For example, consider simulating age-composition data. Under perfect mixing of fish and truly random sampling of the population, the samples would be multinomial. However, in practice neither of these are true because the fish tend to aggregate by size and age, and it is difficult to take random samples [e.g., @pennington2002]. This causes the data to have more variance than expected, i.e., be overdispersed, and the effective sample size is smaller than expected [@hulson2012; @maunder2011]. For example, if a multinomial likelihood is assumed for overdispersed data, the model puts too much weight on those data, at the cost of fitting other data less well [@maunder2011]. Analysts thus often "tune" their model to find a more appropriate sample size (called "effective sample size") that more accurately reflects the information in the composition data [@francis2011]. In our case, we exactly control how the data are generated and specified in the EM — providing a large amount of flexibility to the user. What is optimal will depend on the questions addressed by a simulation and how the results are meant to be interpreted. We caution users to carefully consider how data are generated and fit in an ss3sim simulation.

Indices of abundance

The function sample_index facilitates generating relative indices of abundance (catch-per-unit-effort (CPUE) data for fishery fleets). It samples from the biomass trends available for the different fleets to simulate the collection of CPUE and survey index data. The user can specify which fleets are sampled in which years and with what amount of noise. Different fleets will "see"different biomass trends due to differences in selectivity. Catchability, $q$, for the OM is equal to one, $q=1$, and thus, the indices are actually absolute indices of (spawning) biomass.

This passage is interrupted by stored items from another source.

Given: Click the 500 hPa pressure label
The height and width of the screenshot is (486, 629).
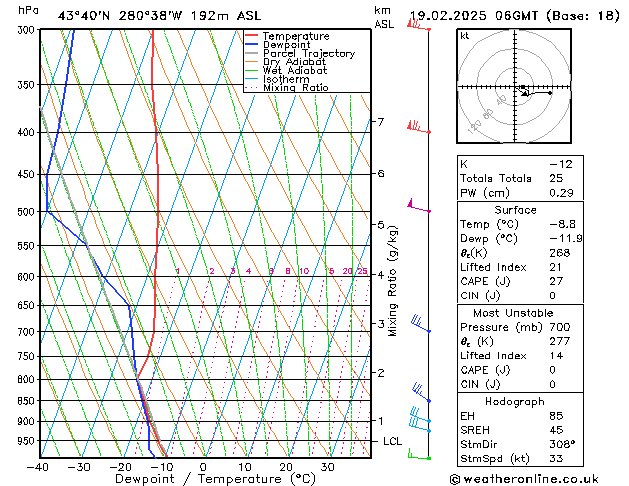Looking at the screenshot, I should 27,211.
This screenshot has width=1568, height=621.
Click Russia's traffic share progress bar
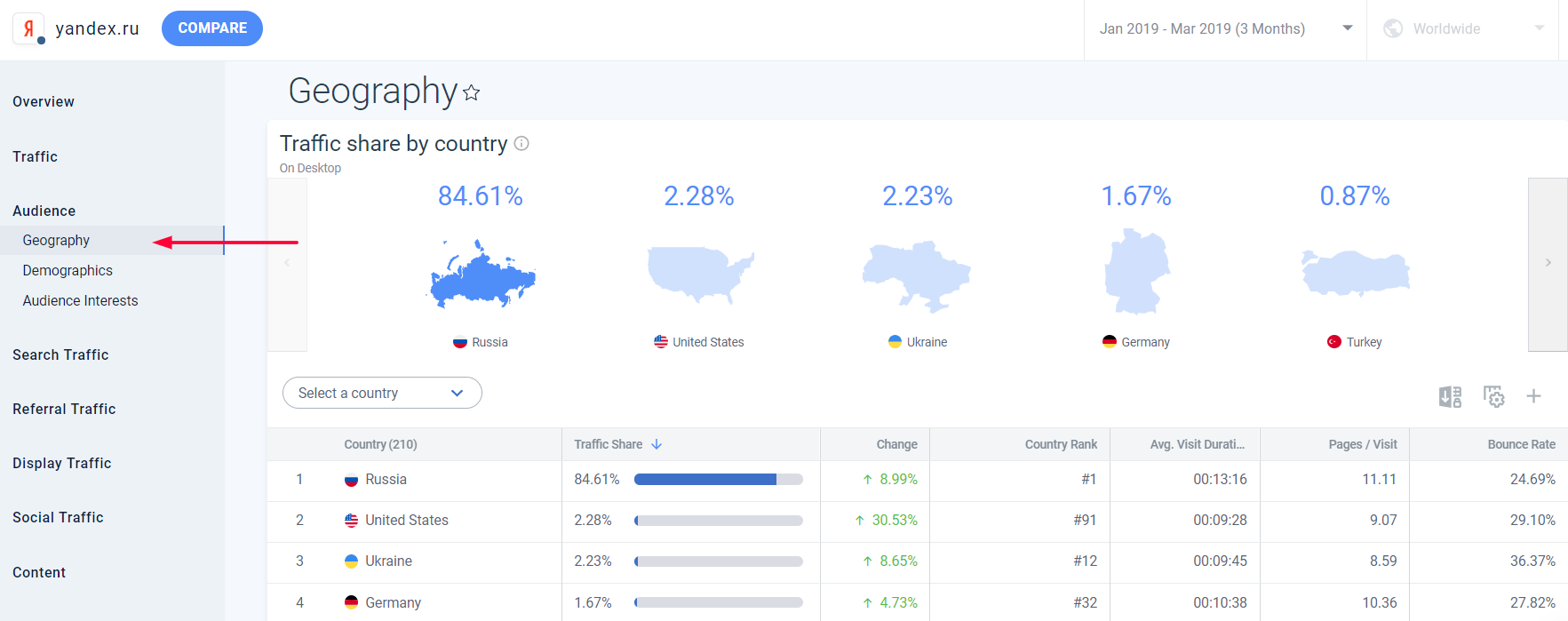(x=718, y=479)

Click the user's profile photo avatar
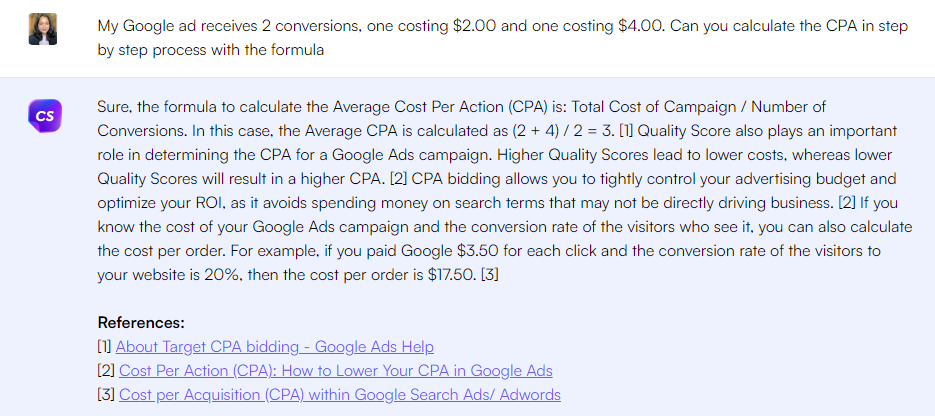(43, 30)
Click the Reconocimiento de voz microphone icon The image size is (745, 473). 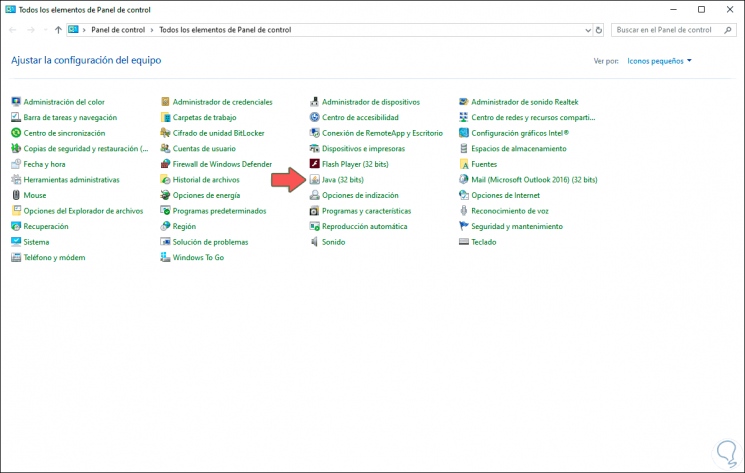click(x=463, y=210)
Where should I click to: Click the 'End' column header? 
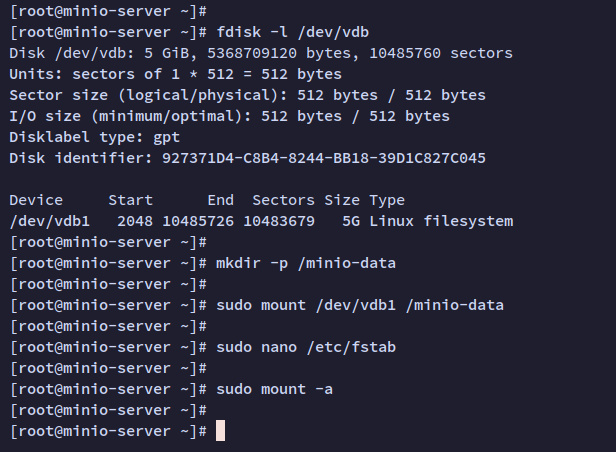click(x=220, y=200)
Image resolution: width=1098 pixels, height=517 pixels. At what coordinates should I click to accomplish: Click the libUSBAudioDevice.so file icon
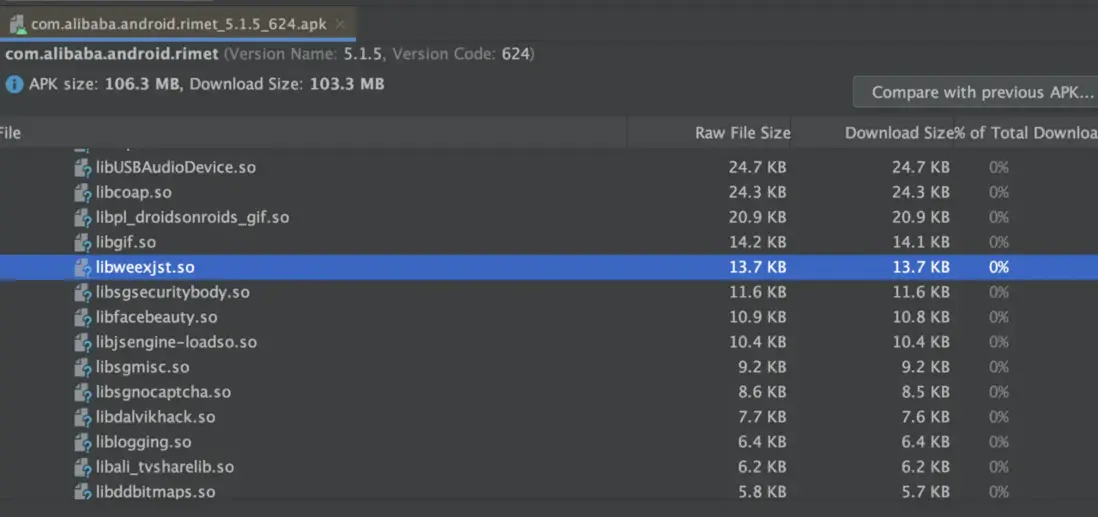click(x=83, y=168)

In practice, sampling from the abundance indices is relatively straightforward. The OM .dat file contains the annual biomass values for each fleet, and the sample_index function uses these true values as the mean of a distribution. The function uses a bias-corrected log-normal distribution with expected values given by the OM biomass and a user-provided standard deviation term that controls the level of variance.

More specifically, let

$$\begin{aligned} B_y&=\text{the true (OM) biomass in year $y$}\newline \sigma_y&=\text{the standard deviation provided by the user}\newline X\sim N(0, \sigma_y^2)&=\text{a normal random variable} \end{aligned}$$

Then the sampled value, $B_y^\text{obs}$ is

$$B_y^\text{obs}=B_y e^{X-\sigma_y^2/2}$$

which has expected value $\mathrm{E}\left[B_y^\text{obs}\right]=B_y$ due to the bias adjustment term $\sigma_y^2/2$ (SR_sigmaR in SS). This process generates log-normal values centered at the true value. It is possible for the user to specify the amount of uncertainty (e.g., to mimic the amount of survey effort), but, currently, it is not possible to induce bias in this process.

Effective sample sizes

For index data, which are assumed by SS to follow a log-normal distribution, the weight of the data is determined by the CV of each point. As the CV increases, the data have less weight in the joint likelihood. This is equivalent to decreasing the effective sample size in other distributions. ss3sim sets these values automatically at the truth internally, although future versions may allow for more complex options. The user-supplied $\sigma_y$ term is written to the .dat file along with the sampled values, so that the EM has the correct level of uncertainty. Thus, the EM has unbiased estimates of both $B_y$ and the true $\sigma_y$ for all fleets in all years sampled.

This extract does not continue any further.